Het is begrijpelijke kritiek. Climate Dialogue is weliswaar een gezamenlijk initiatief van de overheidsinstanties KNMI en Planbureau voor de Leefomgeving (PBL) én enkele prominente criticasters, het neemt niet weg dat KNMI en PBL min of meer met omgedraaide arm naar de onderhandeltafel zijn gedwongen, onder druk van een VVD-motie uit 2010.
En de site mocht eens de verkeerde indruk wekken: alsof de wetenschap diep verdeeld is over de vraag of de aarde wel opwarmt. Of dat de waarheid ergens in het midden zou liggen. In werkelijkheid ligt het wetenschappelijke gelijk vooral aan de kant van het IPCC: zo is boven iedere wetenschappelijke twijfel verheven dat de aarde opwarmt door menselijk uitgestoten CO2. Het zijn dan ook vooral onderzoekers van de gevestigde orde – en belanghebbenden uit de opbloeiende duurzaamheidsindustrie – die zich verzetten tegen het idee.
De gevestigde orde onderschat echter één ding. De klimatologie is, vooral in de jaren rond de eeuwwisseling, sterk gepolitiseerd geraakt. Direct om de hoek liggen kolossale belangen, en woedt de culturele strijd tussen twee diametraal tegengestelde levensstijlen – die van overconsumptie en goedkope, fossiele energie aan de ene kant, en die van matiging, duurzaamheid en aandacht voor het milieu aan de andere.
Het is een politiek toneel waarvan ook nogal wat reguliere onderzoekers zich buitengesloten voelen. Ze hebben om wat voor reden ook het gevoel dat hun inbreng onderbelicht blijft en het niet mogelijk is om alle vragen op een open, beargumenteerde manier te bediscussiëren.
De wetenschappers die Climate Dialogue aan het woord laat, zijn dan ook gewone, gevestigde wetenschappers. En de kwesties die ze aankaarten, gaan niet over de opwarming van de aarde an sich, maar wel over zaken als de exacte ‘opwarmende’ waarde van CO2, ondergewaardeerde patronen in de zeestromingen, of de vraag of we het klimaat wel op de juiste manier meten.
De academische wereld hoort een vrijplaats te zijn van ideeënuitwisseling, luidt hun kritiek op de door het IPCC gedomineerde orthodoxie, niet een plek waar je om politieke redenen op je woorden moet passen. Het is een geluid dat ook in Nederland soms valt te beluisteren – zij het doorgaans achter de schermen.
Wat dat betreft is Climate Dialogue een goede test: is de klimaatwetenschap doof geworden voor tegengeluiden? Is alles nog wel bespreekbaar? Of, dat kan ook, misschien hebben de sceptici gewoon wel helemaal niet zo veel interessants te melden. In de wetenschap is er voor grote, broeierige vragen vaak een verrassend simpel antwoord.

* Aangeleverd materiaal
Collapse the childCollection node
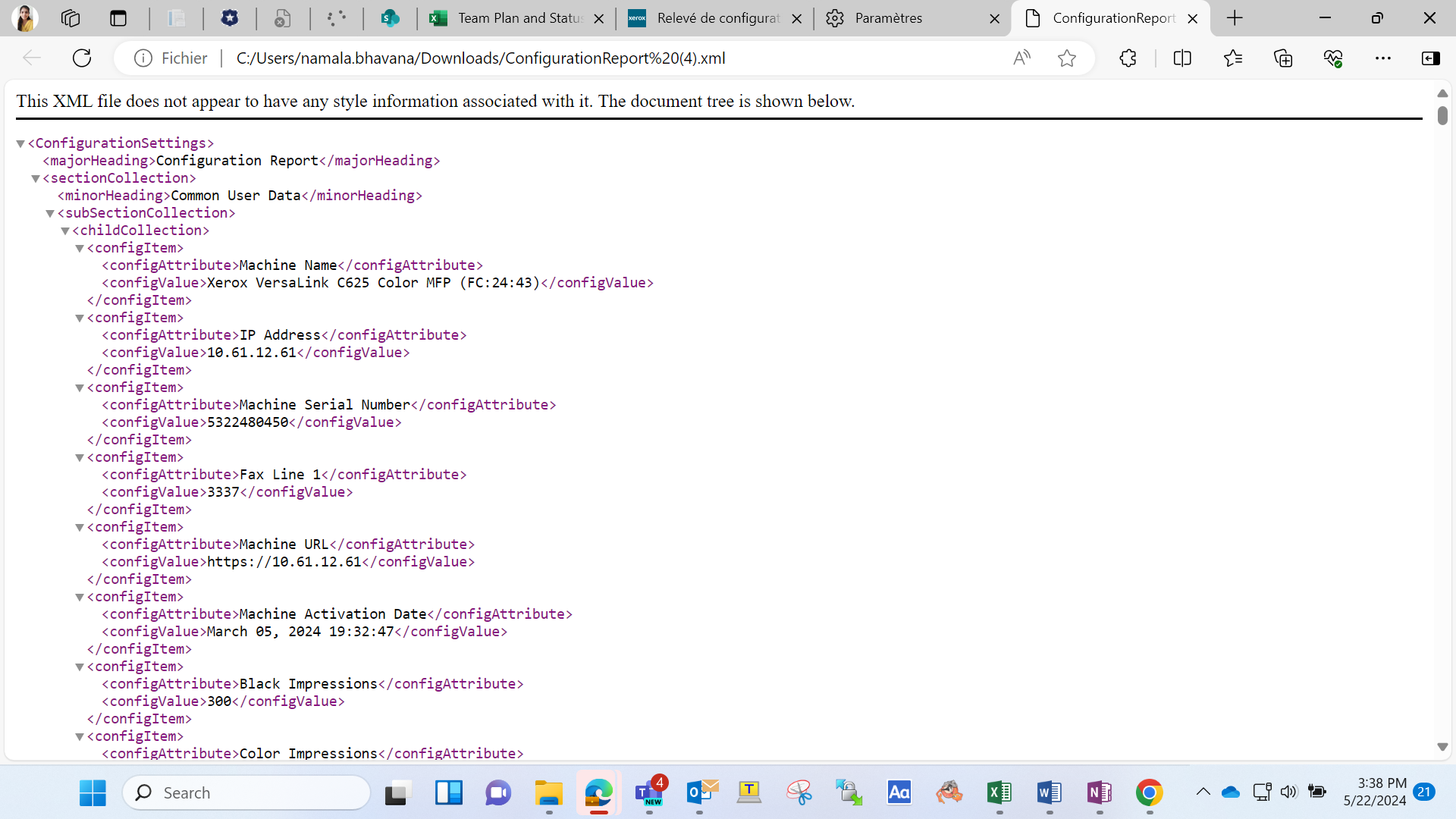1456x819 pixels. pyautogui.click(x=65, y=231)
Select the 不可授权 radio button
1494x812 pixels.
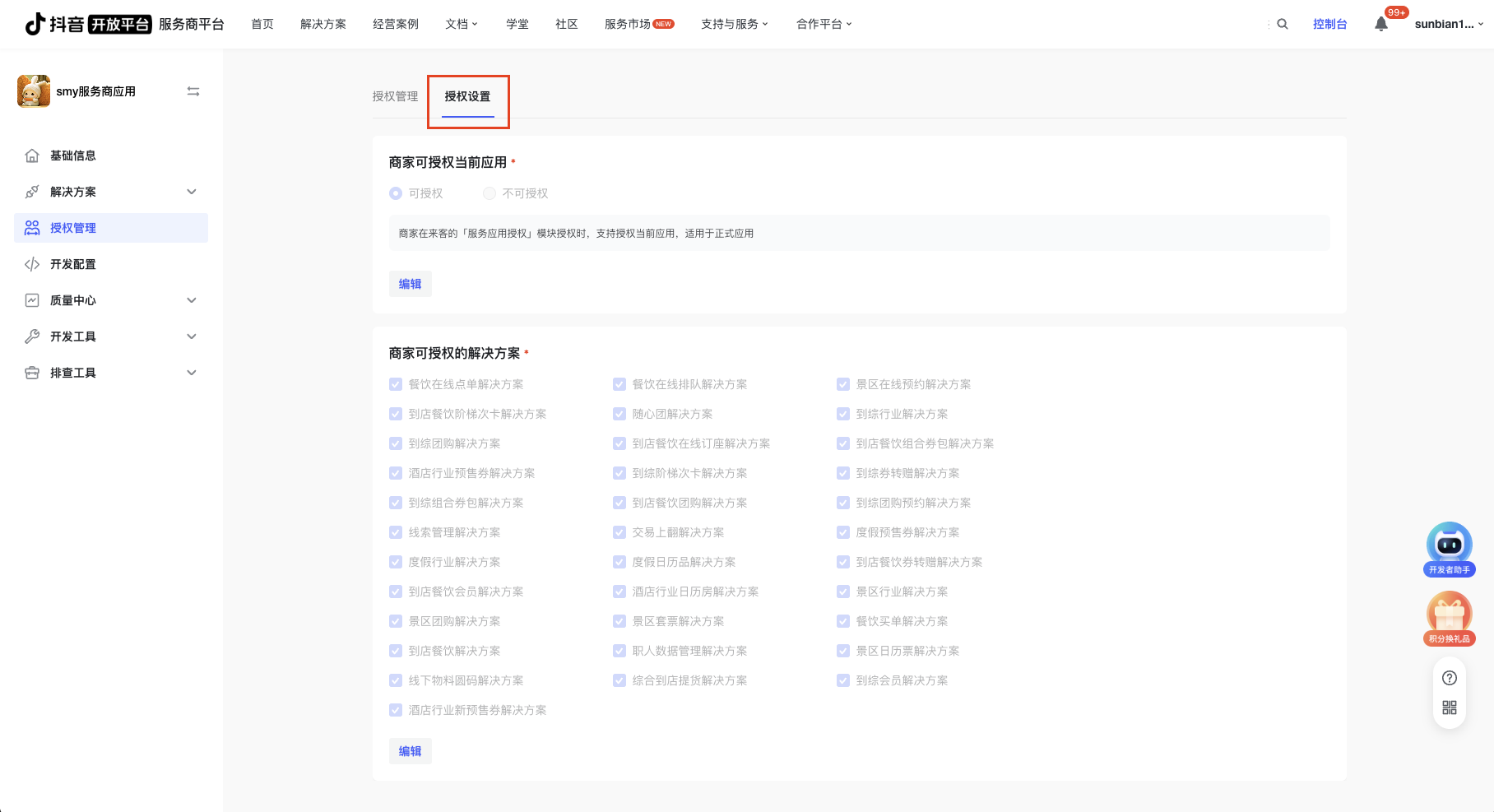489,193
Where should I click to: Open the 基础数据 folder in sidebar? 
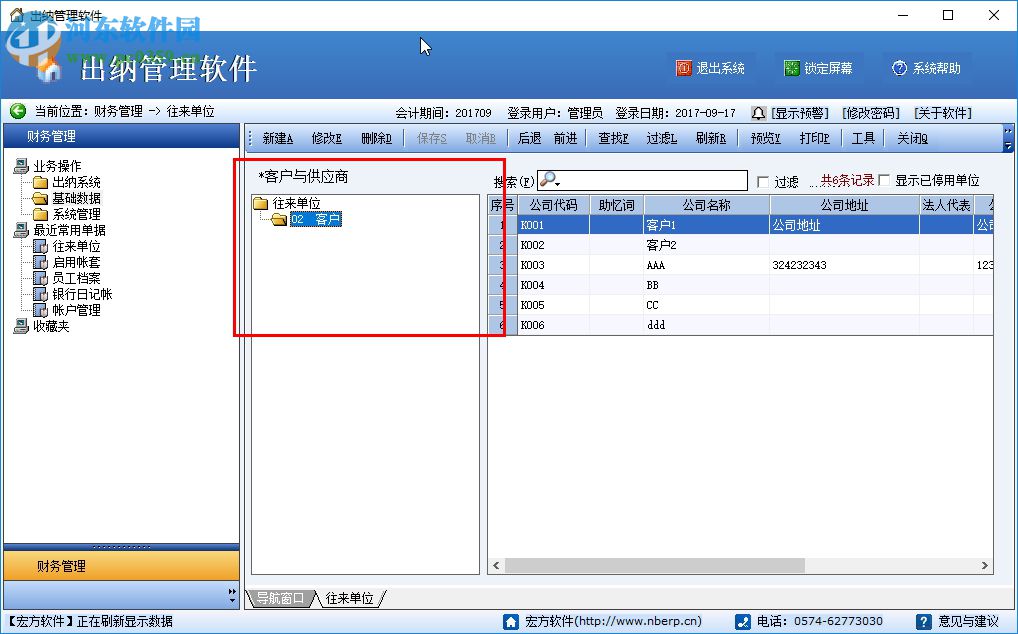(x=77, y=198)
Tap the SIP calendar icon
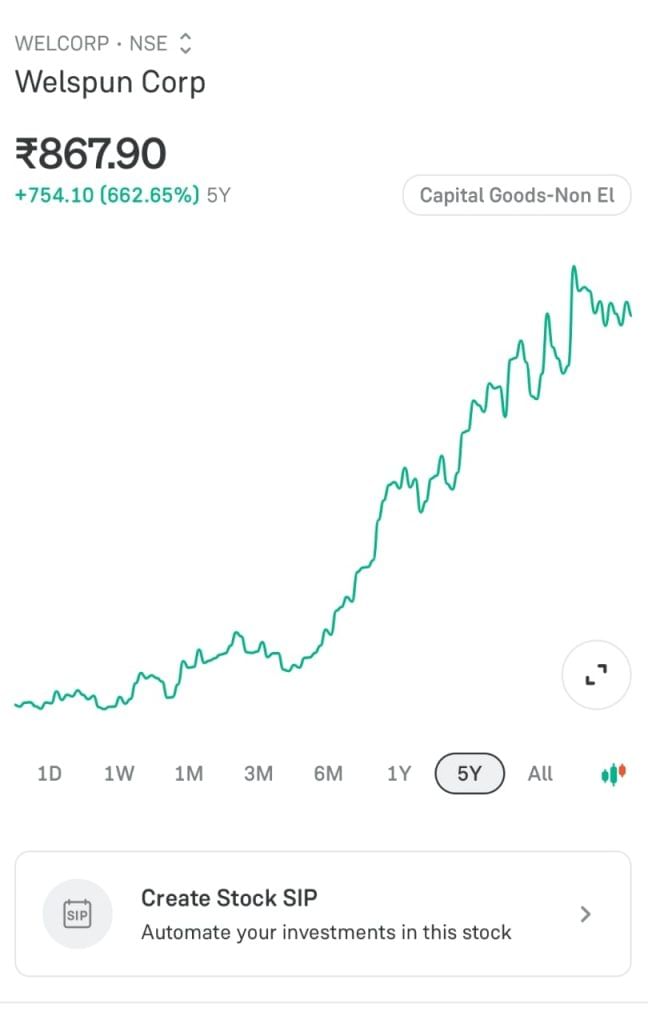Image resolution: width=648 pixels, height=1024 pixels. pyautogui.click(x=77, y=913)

* Uit te voeren 1
Welke twee overheidsinstanties staan volgens het fragment over Climate Dialogue mede achter dat initiatief?
* Uit te voeren 2
Breid het fragment over Climate Dialogue uit met een vervolg dat direct aansluit op de laatste zin.

* Resultaat 1
Het KNMI en het Planbureau voor de Leefomgeving (PBL).

* Resultaat 2
Uitgerekend de klimaatwetenschap past zo’n experiment goed. Tegenover het diepgewortelde conservatisme van de meest geharnaste ‘klimaatsceptici’ en ‘klimaatalarmisten’ staat dat de klimaatwetenschap is uitgegroeid tot een van de meest open takken van onderzoek. Als het gaat om het openbaar maken en delen van ruwe meetcijfers, loopt de klimatologie samen met de genetica voorop. Dat moet ook wel: gezien de politieke, economische en maatschappelijke belangen doen klimaatwetenschappers hun werk in een glazen huis.
Een website waar wetenschappers in het openbaar discussiëren over hun meest ongemakkelijke verschillen, past in die cultuur. Want bovenal is Climate Dialogue een experiment in innovatie: een nieuwe, snelle manier van wetenschap bedrijven, die het beste van het oude discours behoudt (geordend, gedegen, op inhoud), en dat combineert met de 21e eeuwse online werkelijkheid van openheid, snelheid en een-op-een-contact. De kiemen daarvoor zijn al gelegd in de geneeskunde, waar artsen en patiënten al experimenteren met realtime gegevensdeling, online labjournaals en het direct uitwisselen van klinische ervaringen.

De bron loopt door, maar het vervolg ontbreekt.